Figure 7: A screenshot depicting the priors that participants saw in the two conditions of Experiment 2.

Figure 7

Figure 8: Reported distributions for the aggregate prior (red line) and the aggregate posterior in the Peaked (dark green line, left panel) and Uniform (light green line, right panel) conditions of Experiment 2. The grey line indicates the optimal Bayesian prediction given the aggregate prior, while the black dotted line indicates the prediction of the line of best fit based on the inferred parameters β and γ. The aggregate posterior is noticeably sharper in the Peaked condition, suggesting that people are using the base rate information to at least some extent. Consistent with this, β in the Peaked condition is 0.39, indicating that the aggregate posterior was best fit assuming that participants partially used the prior they were given: more than in Experiment 1, but less than an optimal Bayesian would (β=1). In both conditions, the value for γ indicates a moderate degree of conservatism on average.

Figure 8

Figure 9: Histograms showing the distribution of best-fit β and γ values across individuals in the Peaked and Uniform conditions in Experiment 2. Most people (although fewer than in Experiment 1) showed a moderate or large amount of base rate neglect and there was a varied distribution of γ values, with more people showing conservative updating in the Uniform condition. (N.B. β was not estimated in the Uniform condition as it was not defined in this condition.)

Figure 9

Figure 10: Reported prior distributions in Experiment 3. The solid red line reflects the aggregate of the priors reported in the Estimated condition, while for comparison the dashed black line reflects the prior shown to people in the Given condition. Red dots indicate individual estimates in the Estimated condition.
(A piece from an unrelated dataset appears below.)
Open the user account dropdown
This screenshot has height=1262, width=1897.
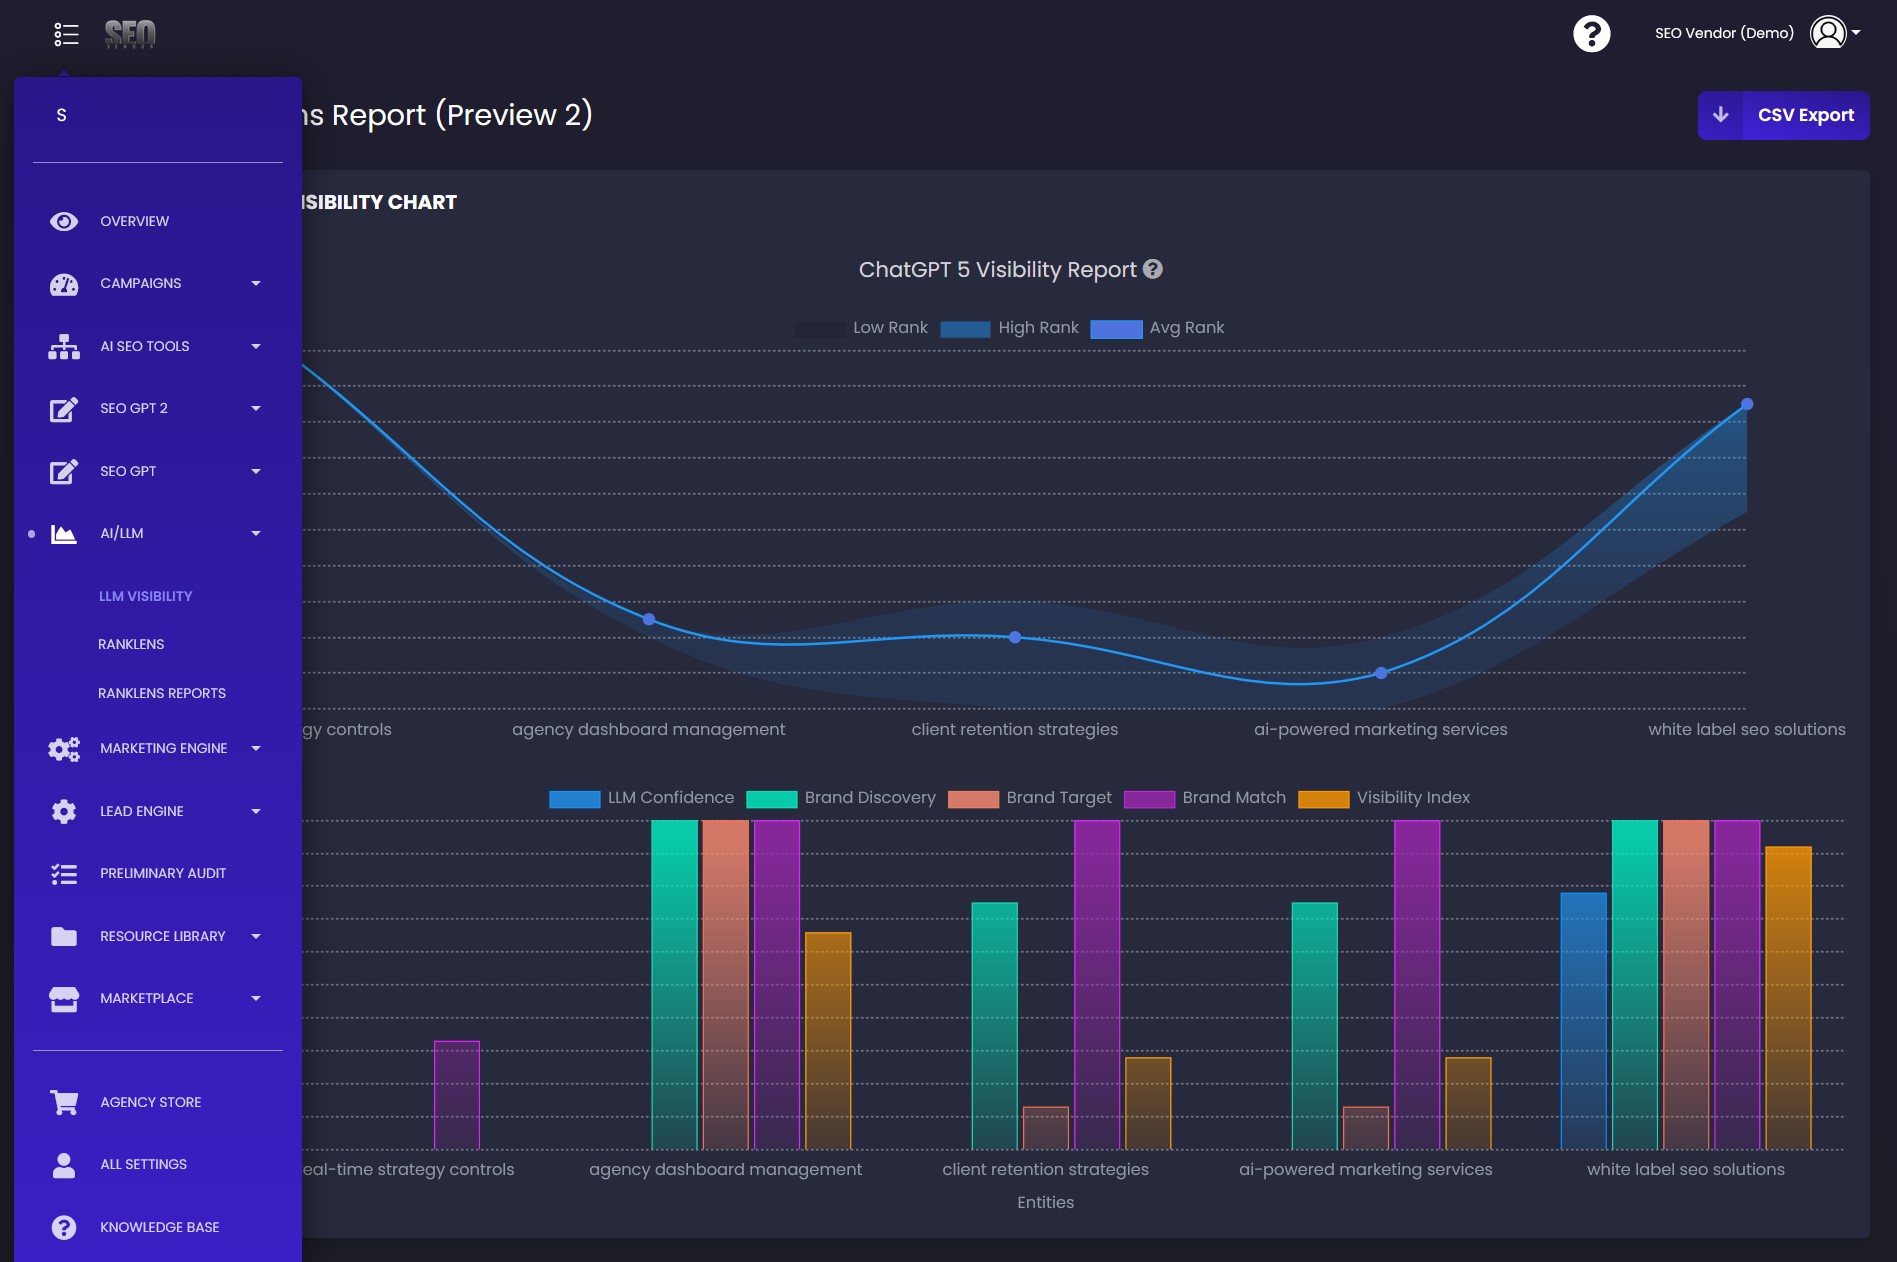point(1835,33)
The priors are extremely similar in both conditions, suggesting that any difference in posteriors is not due to differences in the prior.

Figure 10

Figure 11: Aggregate best-fit estimates in the Estimated (left panel) and Given (right panel) conditions of Experiment 3. For the Estimated condition, the red line depicts the reported aggregate prior and the dark purple line depicts the aggregate posterior. In the Given condition, the red line depicts the supplied prior and the light purple line depicts the aggregate posterior. The grey line indicates the optimal Bayesian prediction given the aggregate prior (left panel) or given prior (right panel), while the black dotted line indicates the prediction of the line of best fit based on the inferred parameters β and γ. The posterior distribution is unimodal in the Estimated condition but multimodal in the Given condition, suggesting that in the Given condition people are using the given prior, at least to some extent. Consistent with this, β in the Given condition is 0.32, indicating that the aggregate posterior was best fit assuming that participants partially used the prior they were given: more than in Experiment 1 and the Estimated condition where β was equal to zero, but less than an optimal Bayesian would (β=1). In both conditions, the value for γ indicates a moderate degree of conservatism, though the degree of conservatism is somewhat less in the Estimated condition.

Figure 11

Figure 12: Histograms showing the distribution of best-fit β and γ values across individuals in the Estimated and Given conditions in Experiment 3. The β distribution shows that, as in Experiment 1, most people in the Estimated condition showed a moderate or large amount of base rate neglect, but that this flipped in the Given condition. There was again a varied distribution of γ values, with many participants showing conservative updating (γ < 1, i.e., log(γ)<0).